Program III

JAZZ: BURTON LANE AND JULE STYNE

Wednesday, August 31, 2011 • 5:00 & 8:30 p.m.
Thursday, September 1, 2011 • 5:00 & 8:30 p.m.

Burton Lane (1912-97)
   I Hear Music
   Everything I Have is Yours
   Howd’ya Like to Love Me
   Moments Like This
   Old Devil Moon
   Too Late Now
   How About You

Jule Styne (1905-94) and Sammy Cahn (1912-1993)
   It’s You or No One
   I’ve Heard that Song Before
   Some Other Time
   I’ll Walk Alone
   I’m Glad I Waited for You
   It’s Been a Long Long Time
   Time After Time

Nicole Pasternak, vocals
Tom Artin, trombone
Rose Mary Harbison, violin
John Harbison, piano
John Schaffer, bass
Todd Steward, drums

The great flowering of American popular song, especially its connection to musical theatre, was actually brief – roughly the early 1920’s to the middle ’50s.

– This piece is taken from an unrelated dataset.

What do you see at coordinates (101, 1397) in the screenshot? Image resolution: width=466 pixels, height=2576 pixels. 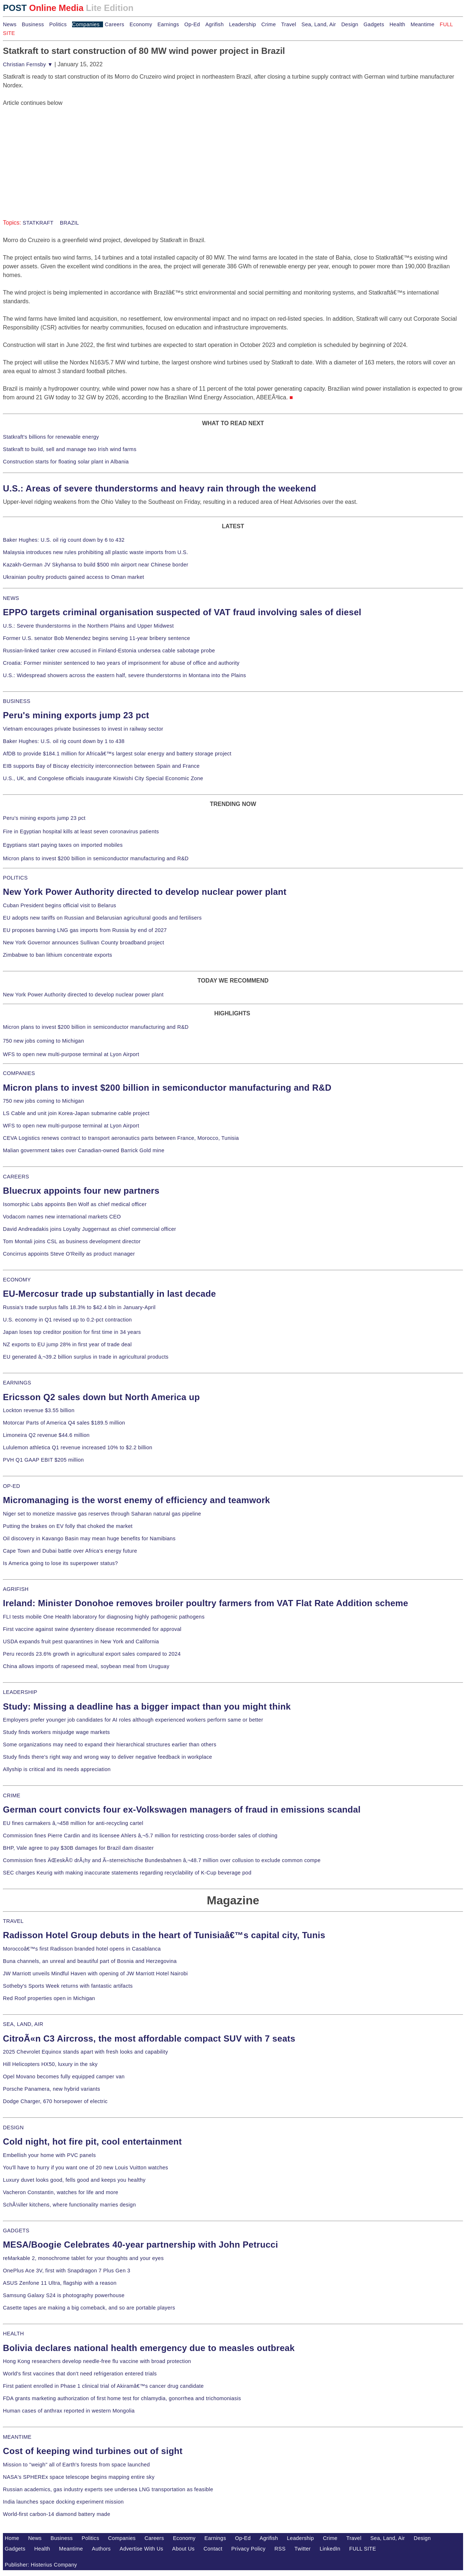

Rock, spanning some sixty-five years, has held a much larger sway. In the increasingly abundant account of the theater song, Burton Lane and Jule Styne are held to be the last of a breed, writers who graced the end of an era with the kind of range and invention that characterizes the American Songbook.
Burton Lane was discovered, while still a teenager, by George Gershwin. He became a kind of apprentice-protégé to the still-young master: his early songs are distinctive, but bear a certain Gershwin stamp. Lane went on, through a long career, to compose successful films (High Society) and musicals (Brigadoon, On a Clear Day).

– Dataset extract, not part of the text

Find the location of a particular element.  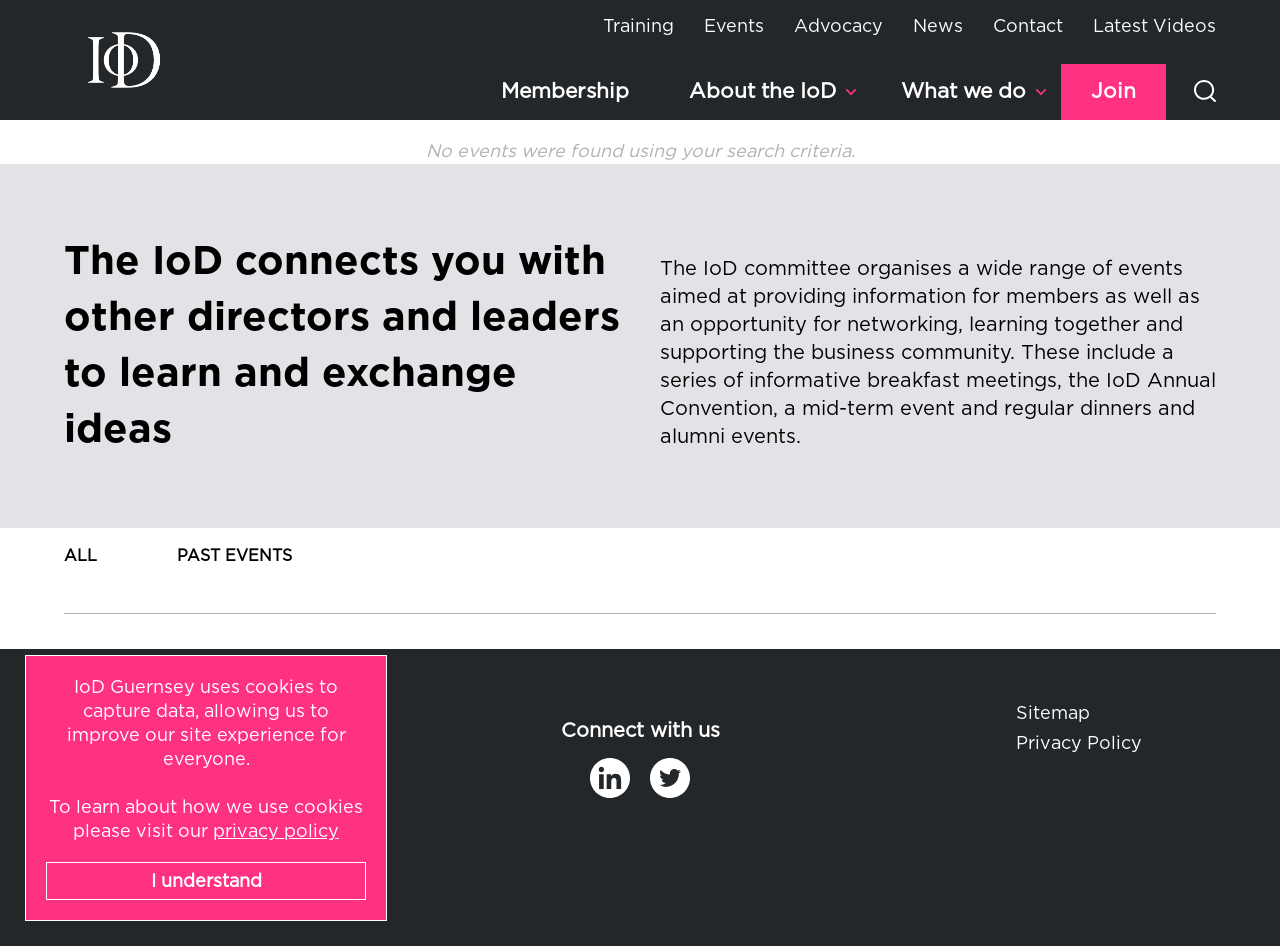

Lane wrote few songs, by the heady standard to the pop music world, but his best (as in “Too Late Now” or “Old Devil Moon”) are up in the Gershwin-Porter class. Jule Styne didn’t reach those heights, but wrote far more good songs than Lane. He was at his best in somewhat formal theater ballads, of which “Time After Time” is the best known. Our concerts seek to bring special focus to the songs he and Sammy Cahn wrote as a script for the end of World War II, both the waiting for the troops to come home, and the return. Many of us claim a relative who was forever marked by that war, some of us even remember those songs dominating the air waves through the ‘40s (and we know they were there at the front as well). In a country that has been sending soldiers to war for the last ten years, we notice a certain lack of such markers (they were present during Vietnam), emblems that can eventually serve to bring back a historical moment even for those who didn’t experience it directly.